This phrase, so help me, will be on repeat and embedded in my mind by the end of the day. After a desperate plea and prayer to lift my head up off the pillow this morning, these words flashed in my mind with definite purpose. Reality for my little nest is trying to kick me in the gut while attempting to knock me down. I wonder why worry has been my go to ammo for fighting battles I have no control over. Why do I even attempt to waste my time and efforts on things which I know are out of my control and yet I somehow think if I can worry enough it will fix it all. A word to the wise: WORRYING IS WORTHLESS.
Heaven knows if there was an “easy” button or a “let’s move to a more comfortable lane” button I’d be willing to hoard those things and use at every abrupt or hard starting point. Easy button please? Push. Done. Okay. Now what? I’ll tell you. Right now, I’m face to face with a swift kick in the teeth and an unpredictable dose of reality . Will somebody, anybody hand over the Comfortable Reality Lane button and nobody will get hurt. Push. Push Hard. Push a lot. Push like my snooze button and it’s suddenly then that I wake up to my actual reality and am humbly reminded that easy buttons in my life don’t come with a simple push.
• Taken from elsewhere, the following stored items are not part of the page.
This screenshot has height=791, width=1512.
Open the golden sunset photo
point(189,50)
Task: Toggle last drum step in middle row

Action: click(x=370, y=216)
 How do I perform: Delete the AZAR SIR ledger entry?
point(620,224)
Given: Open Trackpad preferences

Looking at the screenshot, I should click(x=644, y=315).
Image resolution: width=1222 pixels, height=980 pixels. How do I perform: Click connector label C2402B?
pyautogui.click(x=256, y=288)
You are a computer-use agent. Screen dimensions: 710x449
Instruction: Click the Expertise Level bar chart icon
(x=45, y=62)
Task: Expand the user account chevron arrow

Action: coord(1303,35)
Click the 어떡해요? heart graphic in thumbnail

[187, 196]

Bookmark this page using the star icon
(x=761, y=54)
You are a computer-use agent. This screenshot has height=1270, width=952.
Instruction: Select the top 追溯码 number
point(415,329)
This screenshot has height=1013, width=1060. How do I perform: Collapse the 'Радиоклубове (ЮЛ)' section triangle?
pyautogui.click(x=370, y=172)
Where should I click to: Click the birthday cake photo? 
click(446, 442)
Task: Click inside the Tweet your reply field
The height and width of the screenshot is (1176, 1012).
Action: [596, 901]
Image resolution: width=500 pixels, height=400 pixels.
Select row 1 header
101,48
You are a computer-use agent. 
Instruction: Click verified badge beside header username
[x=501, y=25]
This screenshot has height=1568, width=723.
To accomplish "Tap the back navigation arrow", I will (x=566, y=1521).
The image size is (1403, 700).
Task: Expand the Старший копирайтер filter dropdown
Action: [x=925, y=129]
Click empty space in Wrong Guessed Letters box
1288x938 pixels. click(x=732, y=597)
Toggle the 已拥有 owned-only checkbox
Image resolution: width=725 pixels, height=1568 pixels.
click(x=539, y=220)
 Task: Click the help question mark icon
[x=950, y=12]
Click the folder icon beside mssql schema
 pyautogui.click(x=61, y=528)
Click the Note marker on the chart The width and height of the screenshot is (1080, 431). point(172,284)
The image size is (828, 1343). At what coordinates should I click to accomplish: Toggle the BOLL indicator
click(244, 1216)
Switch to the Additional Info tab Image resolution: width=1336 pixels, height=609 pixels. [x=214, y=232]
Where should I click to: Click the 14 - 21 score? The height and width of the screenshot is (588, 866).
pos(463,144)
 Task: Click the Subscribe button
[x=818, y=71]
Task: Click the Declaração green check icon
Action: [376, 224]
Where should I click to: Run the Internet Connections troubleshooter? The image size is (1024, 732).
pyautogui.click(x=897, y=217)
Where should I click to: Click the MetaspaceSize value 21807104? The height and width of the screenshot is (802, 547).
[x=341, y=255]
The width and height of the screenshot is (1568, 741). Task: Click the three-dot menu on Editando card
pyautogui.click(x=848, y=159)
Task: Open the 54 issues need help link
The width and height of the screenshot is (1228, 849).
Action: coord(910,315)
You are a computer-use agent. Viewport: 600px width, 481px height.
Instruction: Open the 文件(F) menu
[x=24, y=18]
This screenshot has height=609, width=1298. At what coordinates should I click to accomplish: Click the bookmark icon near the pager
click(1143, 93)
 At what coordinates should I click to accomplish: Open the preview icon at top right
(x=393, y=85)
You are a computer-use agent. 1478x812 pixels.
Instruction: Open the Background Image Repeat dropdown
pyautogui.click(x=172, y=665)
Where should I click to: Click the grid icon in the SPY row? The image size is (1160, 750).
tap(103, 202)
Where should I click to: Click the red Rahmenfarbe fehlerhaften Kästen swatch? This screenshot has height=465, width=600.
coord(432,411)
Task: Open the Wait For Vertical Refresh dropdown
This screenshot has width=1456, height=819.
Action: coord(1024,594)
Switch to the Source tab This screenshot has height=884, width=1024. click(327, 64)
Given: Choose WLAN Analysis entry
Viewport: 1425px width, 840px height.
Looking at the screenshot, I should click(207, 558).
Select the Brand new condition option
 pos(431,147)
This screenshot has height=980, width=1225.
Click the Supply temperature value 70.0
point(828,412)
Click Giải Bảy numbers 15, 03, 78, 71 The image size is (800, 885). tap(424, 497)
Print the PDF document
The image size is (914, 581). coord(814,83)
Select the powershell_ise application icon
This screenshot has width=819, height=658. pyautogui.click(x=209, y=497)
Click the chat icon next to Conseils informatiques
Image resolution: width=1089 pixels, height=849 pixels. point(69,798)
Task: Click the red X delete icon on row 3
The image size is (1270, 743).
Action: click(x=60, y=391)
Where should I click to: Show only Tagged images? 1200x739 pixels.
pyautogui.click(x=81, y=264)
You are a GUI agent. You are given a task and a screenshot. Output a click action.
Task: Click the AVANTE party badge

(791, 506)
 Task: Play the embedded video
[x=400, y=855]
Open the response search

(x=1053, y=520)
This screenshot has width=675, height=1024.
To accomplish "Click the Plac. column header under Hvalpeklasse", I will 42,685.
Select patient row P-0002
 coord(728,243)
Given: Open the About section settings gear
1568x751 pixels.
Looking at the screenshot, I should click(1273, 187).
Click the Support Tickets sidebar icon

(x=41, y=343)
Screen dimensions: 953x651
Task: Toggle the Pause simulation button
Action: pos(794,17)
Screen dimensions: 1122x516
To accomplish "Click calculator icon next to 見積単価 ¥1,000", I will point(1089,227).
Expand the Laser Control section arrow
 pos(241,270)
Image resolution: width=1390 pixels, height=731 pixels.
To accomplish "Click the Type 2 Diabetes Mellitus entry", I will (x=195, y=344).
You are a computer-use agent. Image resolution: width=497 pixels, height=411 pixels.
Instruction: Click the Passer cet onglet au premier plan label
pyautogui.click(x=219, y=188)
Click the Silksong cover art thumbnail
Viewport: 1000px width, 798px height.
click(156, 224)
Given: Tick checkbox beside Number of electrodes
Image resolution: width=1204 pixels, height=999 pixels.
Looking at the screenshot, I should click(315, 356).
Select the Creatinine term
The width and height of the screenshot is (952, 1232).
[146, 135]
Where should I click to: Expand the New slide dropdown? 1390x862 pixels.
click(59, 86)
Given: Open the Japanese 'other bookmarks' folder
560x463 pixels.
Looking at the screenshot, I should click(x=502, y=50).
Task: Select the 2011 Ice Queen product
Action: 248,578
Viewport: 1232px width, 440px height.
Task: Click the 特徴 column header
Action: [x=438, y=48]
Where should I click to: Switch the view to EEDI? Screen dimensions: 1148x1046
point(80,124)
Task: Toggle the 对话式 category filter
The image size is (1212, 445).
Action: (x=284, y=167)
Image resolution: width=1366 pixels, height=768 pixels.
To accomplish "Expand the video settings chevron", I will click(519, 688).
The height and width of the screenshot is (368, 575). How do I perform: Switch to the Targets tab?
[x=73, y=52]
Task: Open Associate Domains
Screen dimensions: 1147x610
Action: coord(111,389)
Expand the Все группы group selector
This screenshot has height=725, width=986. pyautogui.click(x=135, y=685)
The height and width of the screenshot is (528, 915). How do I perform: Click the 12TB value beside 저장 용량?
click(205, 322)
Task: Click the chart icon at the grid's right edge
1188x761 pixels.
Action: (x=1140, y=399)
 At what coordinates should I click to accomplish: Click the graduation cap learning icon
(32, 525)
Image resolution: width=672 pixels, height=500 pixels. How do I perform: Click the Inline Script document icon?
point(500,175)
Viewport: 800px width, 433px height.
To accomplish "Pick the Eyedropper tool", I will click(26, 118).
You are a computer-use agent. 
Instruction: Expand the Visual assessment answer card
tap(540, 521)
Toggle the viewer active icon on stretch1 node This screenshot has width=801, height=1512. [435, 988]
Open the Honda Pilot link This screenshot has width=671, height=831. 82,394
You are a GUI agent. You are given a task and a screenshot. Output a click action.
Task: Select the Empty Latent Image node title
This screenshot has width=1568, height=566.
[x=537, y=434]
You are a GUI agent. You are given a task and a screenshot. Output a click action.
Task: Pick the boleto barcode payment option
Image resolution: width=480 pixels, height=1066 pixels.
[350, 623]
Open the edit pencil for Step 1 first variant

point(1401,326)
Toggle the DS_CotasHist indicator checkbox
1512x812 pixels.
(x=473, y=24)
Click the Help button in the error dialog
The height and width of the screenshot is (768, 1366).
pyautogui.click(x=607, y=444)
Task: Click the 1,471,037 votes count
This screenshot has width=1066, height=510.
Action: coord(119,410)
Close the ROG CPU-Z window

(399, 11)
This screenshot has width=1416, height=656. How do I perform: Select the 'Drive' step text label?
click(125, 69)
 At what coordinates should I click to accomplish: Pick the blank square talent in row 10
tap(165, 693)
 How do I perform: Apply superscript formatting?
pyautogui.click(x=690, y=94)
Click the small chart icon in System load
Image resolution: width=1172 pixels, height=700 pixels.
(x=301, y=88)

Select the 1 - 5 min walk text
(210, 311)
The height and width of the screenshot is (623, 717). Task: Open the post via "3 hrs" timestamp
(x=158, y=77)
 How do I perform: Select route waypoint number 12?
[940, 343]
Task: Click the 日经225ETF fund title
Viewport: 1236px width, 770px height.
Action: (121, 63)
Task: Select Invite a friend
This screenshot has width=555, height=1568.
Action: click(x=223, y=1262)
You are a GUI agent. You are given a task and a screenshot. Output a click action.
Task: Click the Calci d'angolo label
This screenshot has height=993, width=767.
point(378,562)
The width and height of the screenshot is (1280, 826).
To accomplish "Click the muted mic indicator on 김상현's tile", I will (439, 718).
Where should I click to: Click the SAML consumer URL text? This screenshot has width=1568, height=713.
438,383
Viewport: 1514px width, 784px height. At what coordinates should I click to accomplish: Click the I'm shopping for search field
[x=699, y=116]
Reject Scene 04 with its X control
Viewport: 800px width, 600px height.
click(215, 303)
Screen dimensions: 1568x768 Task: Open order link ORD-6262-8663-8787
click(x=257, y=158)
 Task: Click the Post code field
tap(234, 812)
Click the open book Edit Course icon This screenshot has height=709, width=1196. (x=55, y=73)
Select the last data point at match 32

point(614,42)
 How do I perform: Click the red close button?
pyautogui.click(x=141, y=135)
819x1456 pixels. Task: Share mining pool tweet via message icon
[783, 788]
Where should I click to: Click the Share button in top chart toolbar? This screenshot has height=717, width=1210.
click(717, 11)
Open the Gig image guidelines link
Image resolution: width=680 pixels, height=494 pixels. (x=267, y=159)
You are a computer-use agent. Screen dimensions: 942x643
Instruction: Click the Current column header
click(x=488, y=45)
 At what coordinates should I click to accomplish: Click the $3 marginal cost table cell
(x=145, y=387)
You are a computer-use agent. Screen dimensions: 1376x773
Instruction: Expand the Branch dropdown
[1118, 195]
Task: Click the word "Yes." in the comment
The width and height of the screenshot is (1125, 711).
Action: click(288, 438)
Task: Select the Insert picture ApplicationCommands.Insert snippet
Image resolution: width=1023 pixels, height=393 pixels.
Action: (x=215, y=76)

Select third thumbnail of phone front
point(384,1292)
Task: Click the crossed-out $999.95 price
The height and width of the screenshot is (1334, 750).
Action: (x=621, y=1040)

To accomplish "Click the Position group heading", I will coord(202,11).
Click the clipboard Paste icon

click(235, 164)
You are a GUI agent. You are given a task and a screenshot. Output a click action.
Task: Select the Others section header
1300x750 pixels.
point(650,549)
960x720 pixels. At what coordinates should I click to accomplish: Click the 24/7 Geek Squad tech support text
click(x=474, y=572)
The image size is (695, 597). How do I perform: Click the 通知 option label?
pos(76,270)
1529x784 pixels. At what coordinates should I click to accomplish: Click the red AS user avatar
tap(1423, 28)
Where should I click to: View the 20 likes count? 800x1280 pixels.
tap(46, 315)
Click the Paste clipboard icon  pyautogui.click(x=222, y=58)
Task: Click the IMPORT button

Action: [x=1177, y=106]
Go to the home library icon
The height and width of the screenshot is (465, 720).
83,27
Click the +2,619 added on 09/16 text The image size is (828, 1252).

I learn things the harder way. That’s the only way my stubborn self will learn and grow. And that is how my story is and has been since my preface.
To sum it all up, this post is driven by motivation to kick my perspective into high gear . I am putting it out there so I can remind myself that Positive Pants are way more fashion forward and trending than Negative Knickers. I’m rocking’ my positive pants today. Are you?